|Authors: ||E.S. Redjeki, S. Mayes, S. Azam-Ali|
|Keywords: ||linear regression, genotypic and environmental interaction, regression coefficient, deviation from regression, well adapted landrace|
Bambara groundnut has been planted in Indonesia for hundreds of years.
Researchers have evaluated where the Indonesian Bambara groundnut landraces were introduced from but no-one has evaluated the stability and adaptability of Bambara groundnut in Indonesia.
Thirty-six landraces were planted in Indonesia, together with putative Indonesian × African hybrids and their offspring.
These were assessed for their stability and adaptability by the methods of Finlay and Wilkinson (1963) and Eberhart and Russel (1985). Results from seven landraces are presented.
The seven landraces were: ‘LunT’ from Sierra Leone; ‘AHM753’; ‘SB165A’ and ‘S19-3’ from Namibia; ‘DODR’ from Tanzania; ‘Uniswa Red’ from Swaziland; ‘DIPC’ from Botswana; and the Indonesian landrace ‘Gresik’ as control.
Thirty plants of each landrace were planted in a randomised block design with three replicates at Gresik, Bojonegoro and Jatikerto in Indonesia in November 2009. Each location had a different altitude, soil type and rainfall.
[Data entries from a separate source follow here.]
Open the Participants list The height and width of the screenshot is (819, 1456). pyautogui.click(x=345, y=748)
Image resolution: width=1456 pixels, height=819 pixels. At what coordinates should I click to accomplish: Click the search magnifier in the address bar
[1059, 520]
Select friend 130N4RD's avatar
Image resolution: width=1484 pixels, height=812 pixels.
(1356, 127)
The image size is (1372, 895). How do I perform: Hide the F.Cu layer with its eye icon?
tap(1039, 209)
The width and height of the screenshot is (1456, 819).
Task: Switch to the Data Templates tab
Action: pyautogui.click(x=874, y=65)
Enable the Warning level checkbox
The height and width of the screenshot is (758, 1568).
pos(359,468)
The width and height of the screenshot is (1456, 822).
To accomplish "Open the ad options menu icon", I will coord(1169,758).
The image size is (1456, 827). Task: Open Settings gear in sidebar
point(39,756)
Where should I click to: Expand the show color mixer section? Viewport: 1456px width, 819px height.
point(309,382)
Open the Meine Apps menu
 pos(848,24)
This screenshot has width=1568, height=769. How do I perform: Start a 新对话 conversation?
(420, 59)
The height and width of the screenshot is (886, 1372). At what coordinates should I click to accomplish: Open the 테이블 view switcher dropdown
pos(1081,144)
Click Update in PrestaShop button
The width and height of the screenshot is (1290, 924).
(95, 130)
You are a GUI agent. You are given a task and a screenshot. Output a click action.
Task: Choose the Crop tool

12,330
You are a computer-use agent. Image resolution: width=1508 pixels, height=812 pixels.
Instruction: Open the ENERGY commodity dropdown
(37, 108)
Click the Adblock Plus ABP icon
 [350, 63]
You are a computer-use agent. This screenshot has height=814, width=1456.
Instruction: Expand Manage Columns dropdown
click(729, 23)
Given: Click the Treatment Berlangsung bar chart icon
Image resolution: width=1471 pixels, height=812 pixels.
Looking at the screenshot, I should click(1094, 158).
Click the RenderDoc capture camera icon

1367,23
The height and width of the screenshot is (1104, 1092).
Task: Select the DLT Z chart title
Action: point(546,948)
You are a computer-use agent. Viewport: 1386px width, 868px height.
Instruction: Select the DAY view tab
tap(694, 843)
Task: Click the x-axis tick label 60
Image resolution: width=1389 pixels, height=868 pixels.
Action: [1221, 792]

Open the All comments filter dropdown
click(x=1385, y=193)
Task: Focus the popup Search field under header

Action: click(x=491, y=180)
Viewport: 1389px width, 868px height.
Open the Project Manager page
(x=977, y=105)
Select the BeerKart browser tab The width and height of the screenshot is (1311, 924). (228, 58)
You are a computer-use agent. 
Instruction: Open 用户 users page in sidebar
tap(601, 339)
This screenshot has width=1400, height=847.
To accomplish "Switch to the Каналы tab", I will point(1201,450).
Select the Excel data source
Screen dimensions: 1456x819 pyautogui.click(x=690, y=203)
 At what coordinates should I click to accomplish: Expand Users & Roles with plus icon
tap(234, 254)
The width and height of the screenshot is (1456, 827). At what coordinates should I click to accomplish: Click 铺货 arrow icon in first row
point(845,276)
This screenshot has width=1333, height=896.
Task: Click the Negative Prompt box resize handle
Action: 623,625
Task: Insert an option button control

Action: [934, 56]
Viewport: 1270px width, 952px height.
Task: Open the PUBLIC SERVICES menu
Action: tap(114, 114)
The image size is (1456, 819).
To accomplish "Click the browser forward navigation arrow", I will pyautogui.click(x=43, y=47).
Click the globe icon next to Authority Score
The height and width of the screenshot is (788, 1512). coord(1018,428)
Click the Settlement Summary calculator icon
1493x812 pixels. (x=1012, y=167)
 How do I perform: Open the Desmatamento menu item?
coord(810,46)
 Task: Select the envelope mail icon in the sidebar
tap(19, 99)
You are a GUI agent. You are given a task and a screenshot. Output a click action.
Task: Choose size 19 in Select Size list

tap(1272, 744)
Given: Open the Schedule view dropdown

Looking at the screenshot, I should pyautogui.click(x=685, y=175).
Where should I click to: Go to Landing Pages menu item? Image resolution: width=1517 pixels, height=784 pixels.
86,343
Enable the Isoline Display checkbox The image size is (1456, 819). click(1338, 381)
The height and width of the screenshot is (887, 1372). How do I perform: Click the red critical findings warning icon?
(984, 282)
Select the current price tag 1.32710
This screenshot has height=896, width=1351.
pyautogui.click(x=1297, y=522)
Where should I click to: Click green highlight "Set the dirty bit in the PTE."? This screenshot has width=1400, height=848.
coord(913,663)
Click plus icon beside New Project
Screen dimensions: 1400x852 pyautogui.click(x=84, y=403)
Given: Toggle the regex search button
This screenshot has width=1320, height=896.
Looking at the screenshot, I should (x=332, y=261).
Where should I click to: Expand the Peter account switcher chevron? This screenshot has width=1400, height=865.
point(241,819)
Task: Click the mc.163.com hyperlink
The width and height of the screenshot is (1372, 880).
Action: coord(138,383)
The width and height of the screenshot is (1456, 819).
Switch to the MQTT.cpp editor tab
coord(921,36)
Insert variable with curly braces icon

Gresik is the main Bambara groundnut growing region in the East of Java, Indonesia.
Prior to this experiment, farmers in Bojonogoro and Jatikerto were not familiar with this crop.
Many traits were assessed based on the list of descriptors of Bambara groundnut issued by IPGRI, but in this report we present only the results of stability and adaptability analysis for 50% flowering, days to maturity, pod number per plant and the
100 seeds weight traits.
Analysis of variance showed highly significant differences in all three locations and combined analysis of variance over sites (Gomez and Gomez, 1983) indicated that location, landraces and location × landraces interaction are substantially different (1%). Stability and adaptability parameters were obtained as the linear regression coefficient (bi) of the mean of all data observed and deviation from the regression analysis (S2di) with the hypothesis that bi=1 and S2di=0. The results indicated that almost all landraces observed were stable, but only three landraces revealed good adaptability in all three locations, namely ‘SB165A’, ‘Uniswa Red’ and ‘DIPC’. Meanwhile ‘LunT’ and ‘S19-3’ are considered promising landraces because they are well adapted in two of the four variables used.
This information could prove useful for breeding programmes.